**INSTRUCTION:**
Please reproduce the lines from the one containing "Where should I click to: Open" up to and including the one containing "This screenshot has height=1436, width=641.", keeping the requests unchanged but increasing every coordinate in the answers by 108.

**DATA RECORDS:**
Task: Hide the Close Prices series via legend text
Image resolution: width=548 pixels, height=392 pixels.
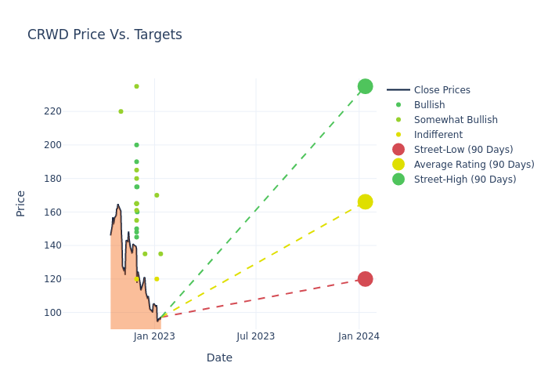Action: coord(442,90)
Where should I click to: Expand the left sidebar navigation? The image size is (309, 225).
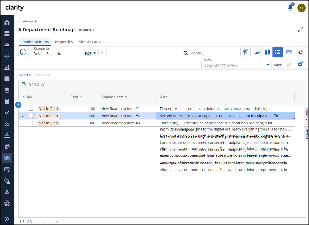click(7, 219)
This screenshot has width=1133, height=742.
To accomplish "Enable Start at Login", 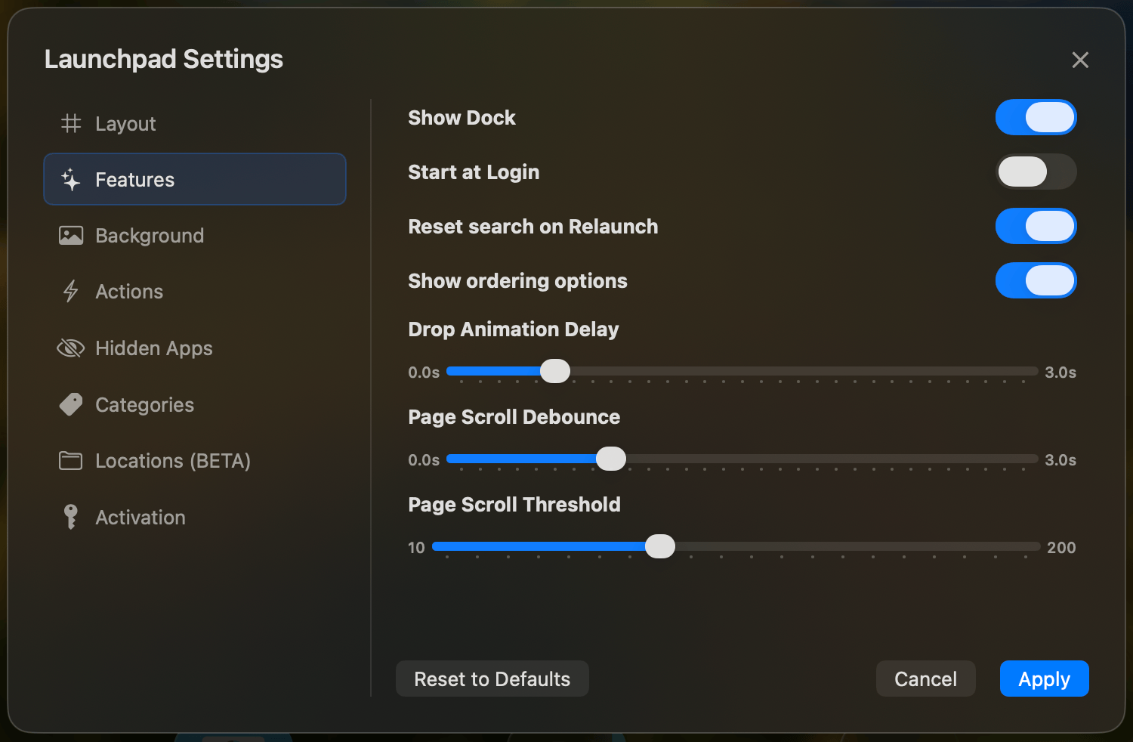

---

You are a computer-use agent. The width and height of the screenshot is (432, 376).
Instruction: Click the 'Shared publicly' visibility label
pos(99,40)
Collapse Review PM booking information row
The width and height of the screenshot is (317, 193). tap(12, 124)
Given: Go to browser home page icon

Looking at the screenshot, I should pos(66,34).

...

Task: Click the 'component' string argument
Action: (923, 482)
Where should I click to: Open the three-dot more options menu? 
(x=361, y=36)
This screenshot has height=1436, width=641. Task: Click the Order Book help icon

**RESPONSE TO THE EXERCISE:**
Where should I click to: Open the three-dot more options menu? 
(x=469, y=144)
This screenshot has height=1436, width=641. Task: Click the Order Book help icon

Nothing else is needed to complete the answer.